## Task objective
Output the first line of the listing and each line after it, up to and including the line that contains "Insights and Resources (91, 1161)", exactly as written, minus the pictures.

## Working data
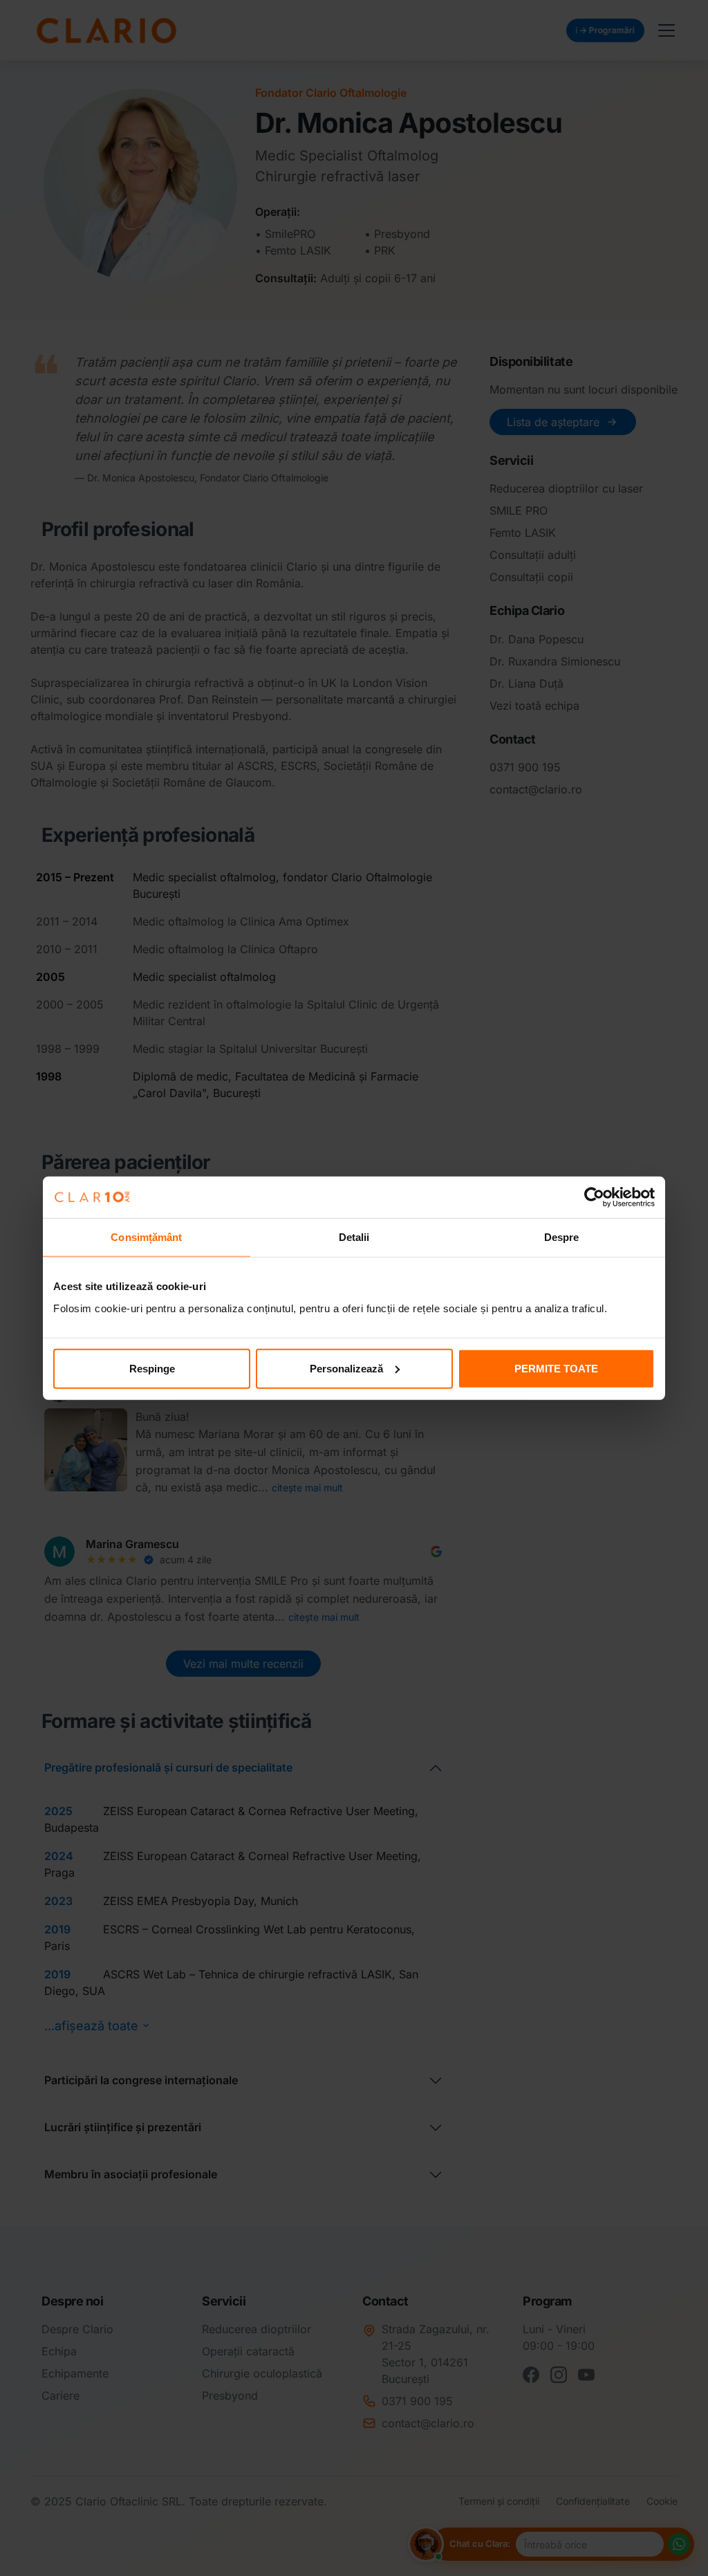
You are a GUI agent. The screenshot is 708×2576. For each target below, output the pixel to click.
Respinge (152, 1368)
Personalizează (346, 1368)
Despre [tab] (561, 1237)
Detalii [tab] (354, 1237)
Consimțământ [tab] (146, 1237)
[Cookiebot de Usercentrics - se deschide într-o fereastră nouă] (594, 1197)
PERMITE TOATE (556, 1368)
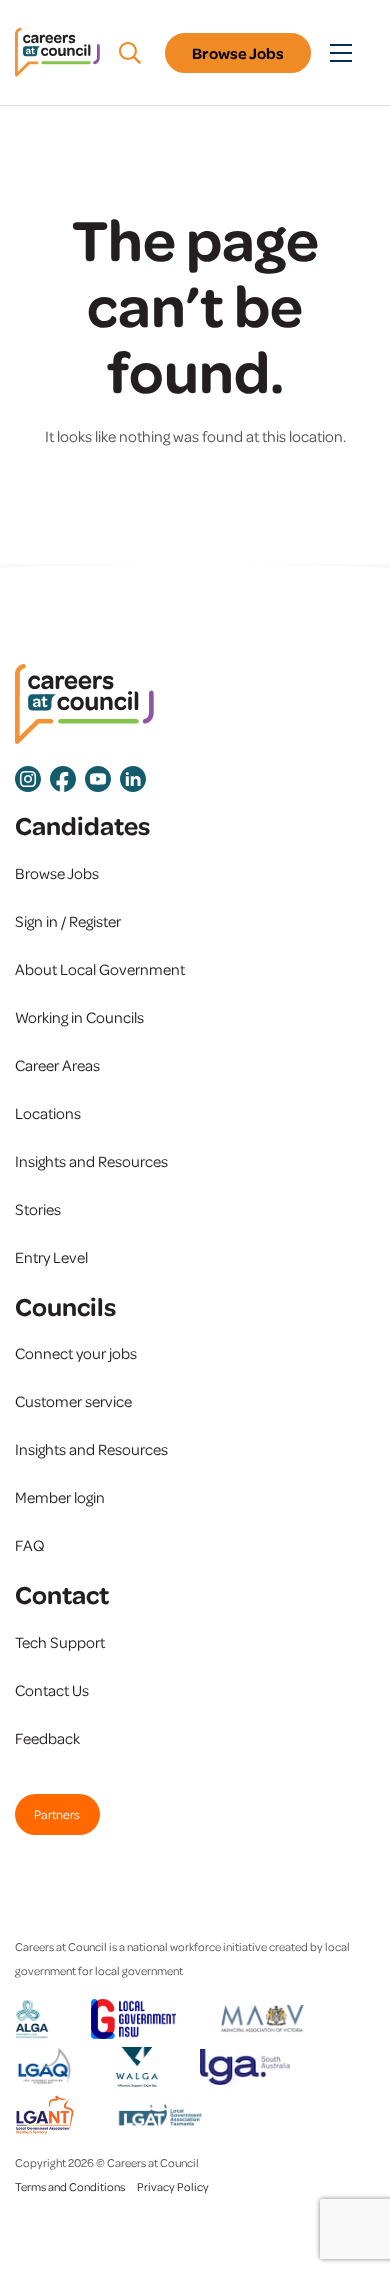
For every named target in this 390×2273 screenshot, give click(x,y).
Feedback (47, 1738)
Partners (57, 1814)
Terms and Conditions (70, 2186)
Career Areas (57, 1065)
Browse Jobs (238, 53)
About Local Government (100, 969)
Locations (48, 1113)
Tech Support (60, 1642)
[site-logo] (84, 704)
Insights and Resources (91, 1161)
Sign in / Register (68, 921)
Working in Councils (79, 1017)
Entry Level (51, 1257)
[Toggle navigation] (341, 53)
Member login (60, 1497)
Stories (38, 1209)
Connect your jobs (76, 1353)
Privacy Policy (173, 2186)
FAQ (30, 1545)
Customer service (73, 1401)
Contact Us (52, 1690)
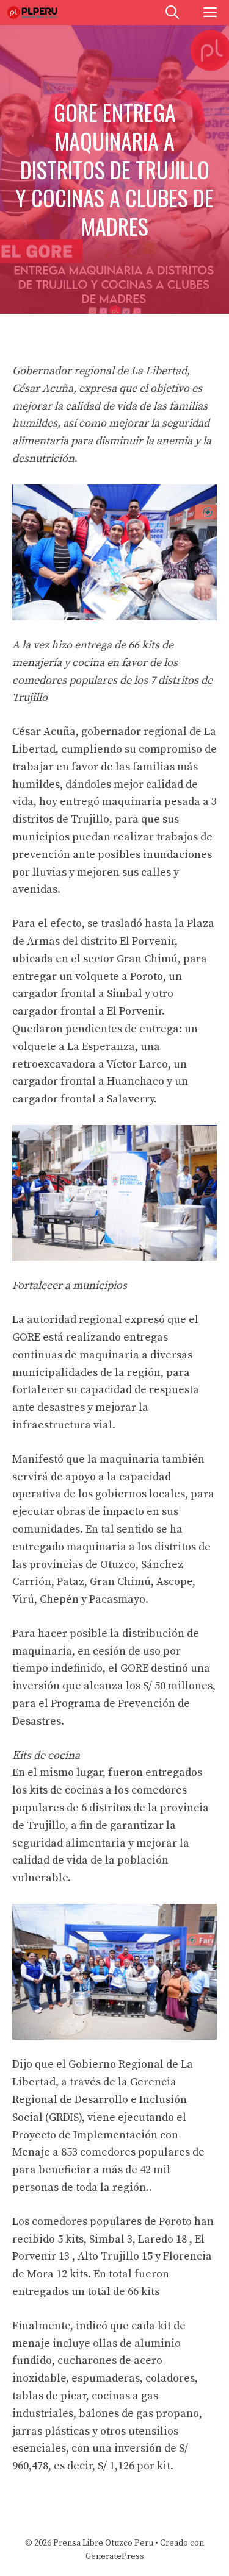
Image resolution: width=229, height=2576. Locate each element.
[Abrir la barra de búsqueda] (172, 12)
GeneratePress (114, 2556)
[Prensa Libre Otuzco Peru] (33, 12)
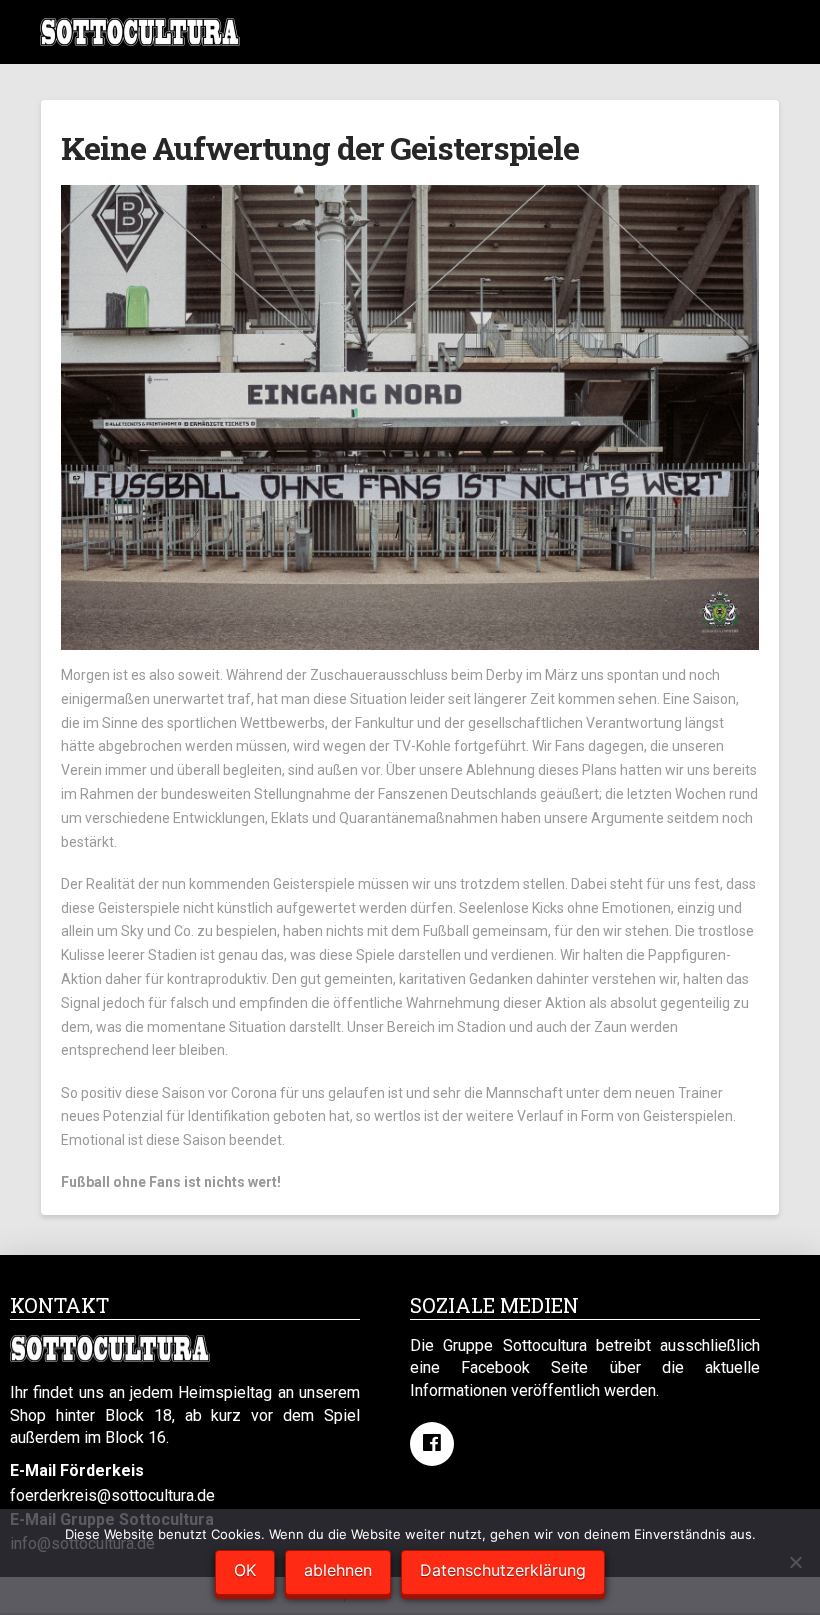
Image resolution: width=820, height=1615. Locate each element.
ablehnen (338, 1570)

## Solved exercise
You are a GUI agent. The screenshot is 708×2576. For each target below, output the pixel to click.
Respinge (152, 1368)
Personalizează (346, 1368)
Despre [tab] (561, 1237)
Detalii [tab] (354, 1237)
Consimțământ [tab] (146, 1237)
[Cookiebot de Usercentrics - se deschide într-o fereastră nouă] (594, 1197)
PERMITE TOATE (556, 1368)
For every named target in this 390×2273 screenshot, give click(x,y).
Feedback (47, 1738)
Partners (57, 1814)
Terms and Conditions (70, 2186)
Career Areas (57, 1065)
Browse Jobs (238, 53)
About Local Government (100, 969)
Locations (48, 1113)
Tech Support (60, 1642)
[site-logo] (84, 704)
Insights and Resources (91, 1161)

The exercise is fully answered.